In December 2018, outgoing Gov. Brown ordered new DNA testing in the Cooper case. The testing has since been revealed; insufficient DNA was recovered from the shirt but a profile that was neither Cooper or Furrow was recovered from a hand towel taken from the victim's house. While Vial VV-2 only had Cooper's profile, it was also found drained of blood except for residue at the bottom, which was described as "unusual" by DNA experts Bicka Barlow and Marc Taylor (both of whom stated that testing in 1983 was such that only a small amount of the blood would have been used.)

=== Independent investigation order by California Governor Newsom ===

On May 28, 2021, governor Gavin Newsom signed an executive order appointing the law firm Morrison & Foerster to "launch an independent investigation of death row inmate Kevin Cooper’s case as part of the evaluation of Cooper’s application for clemency. The investigation would review trial and appellate records in the case, the facts underlying the conviction and all available evidence, including the results of the recently conducted DNA tests previously ordered by the Governor to examine additional evidence in the case using the latest, most scientifically reliable forensic testing." The investigation would ultimately reject Cooper's claim, but acknowledged that it had not fully evaluated claims of prosecutorial and law enforcement misconduct "except in instances in which they determined that they were relevant to Cooper's claim of innocence." The investigation also acknowledged that it had not evaluated claims that Cooper's trial and the verdict had been influenced by racial prejudice, and also failed to examine previously undisclosed documents. Cooper's attorneys responded the following day, arguing that the investigation was "demonstrably incomplete" and that the investigators had "failed to follow the basic steps taken by all innocence investigations that have led to so many exonerations of the wrongfully convicted."
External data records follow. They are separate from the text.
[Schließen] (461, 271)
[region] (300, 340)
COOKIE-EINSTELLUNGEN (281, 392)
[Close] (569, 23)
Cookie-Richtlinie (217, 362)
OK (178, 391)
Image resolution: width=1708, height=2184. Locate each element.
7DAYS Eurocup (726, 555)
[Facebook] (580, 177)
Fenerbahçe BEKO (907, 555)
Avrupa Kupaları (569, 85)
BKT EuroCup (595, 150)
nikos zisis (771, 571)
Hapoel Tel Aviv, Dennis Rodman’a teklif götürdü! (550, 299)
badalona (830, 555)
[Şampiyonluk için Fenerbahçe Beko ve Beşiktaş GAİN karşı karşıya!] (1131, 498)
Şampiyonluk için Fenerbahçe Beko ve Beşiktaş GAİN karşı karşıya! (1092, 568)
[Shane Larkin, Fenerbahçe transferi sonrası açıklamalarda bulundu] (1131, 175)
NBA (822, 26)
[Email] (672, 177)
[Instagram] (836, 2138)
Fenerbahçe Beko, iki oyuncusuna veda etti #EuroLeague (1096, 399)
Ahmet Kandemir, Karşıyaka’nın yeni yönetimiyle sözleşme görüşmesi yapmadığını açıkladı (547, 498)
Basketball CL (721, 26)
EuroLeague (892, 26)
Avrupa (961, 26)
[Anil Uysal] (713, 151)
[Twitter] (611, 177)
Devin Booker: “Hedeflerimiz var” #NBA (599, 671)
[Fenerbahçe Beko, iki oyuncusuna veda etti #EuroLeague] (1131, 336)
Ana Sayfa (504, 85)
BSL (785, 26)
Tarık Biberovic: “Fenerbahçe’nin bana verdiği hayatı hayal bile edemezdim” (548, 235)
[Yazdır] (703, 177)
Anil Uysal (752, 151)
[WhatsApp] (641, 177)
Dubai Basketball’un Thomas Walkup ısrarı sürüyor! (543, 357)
Cooper's attorneys would release another response to the Special Counsel on October 26, 2023, claiming that the investigation had been fatally compromised by only reviewing prosecution documents that had been presented at trial despite Morrison Foerster having earlier requested all documents in the prosecution's possession. They also argued that Alan Keel (the DNA expert used by Morrison Foerster to assess the evidence) was unreliable due to having both professional and personal ties with Daniel Gregonis (who the defense alleged had planted Cooper's blood) and Ed Blake (who had been involved in the 2002 DNA testing and rejected the idea that tampering had occurred), alleged misconduct in the Jane Dorotik case (Dorotik was exonerated in 2022 and would later sue both Keel and Blake in June 2023) and Anthony Melendez case (Keel and Blake refused to return evidence on the grounds it was their work product even when other scientists like Jill Spriggs and John Collins called the claim "indefensible"), and perceived scientific errors Keel made in his assessment (Keel tried to guess a sample's age based on how degraded it was even though the rate of degradation depends on environmental factors like heat, light and moisture, claimed that EDTA would automatically stop any degradation in blood when in fact light heat and moisture can cause EDTA preserved blood to degrade, and said that the presence of red tape on the reference vial cap proved it wasn't open even though the top of the vial, which was designed to be breached and reseal afterwards, was not covered by the tape).

On December 14, 2023, ABA President Mary Smith would write a letter to the Governor urging further investigation, arguing that the special counsel's failure to examine the undisclosed documents in the state's possession made it impossible to have confidence in the accuracy of the verdict.

==Incarceration==
Cooper spent 39 years at San Quentin State Prison, a California Level IV designation, the highest level of maximum security. The death chamber at San Quentin was later dismantled, so in 2023 transfers of death row inmates began and Cooper was given a choice of four prisons. Due to various health issues he chose California Health Care Facility in Stockton, a Level II facility with open dormitories and a secure perimeter, where he has resided since May 23, 2024.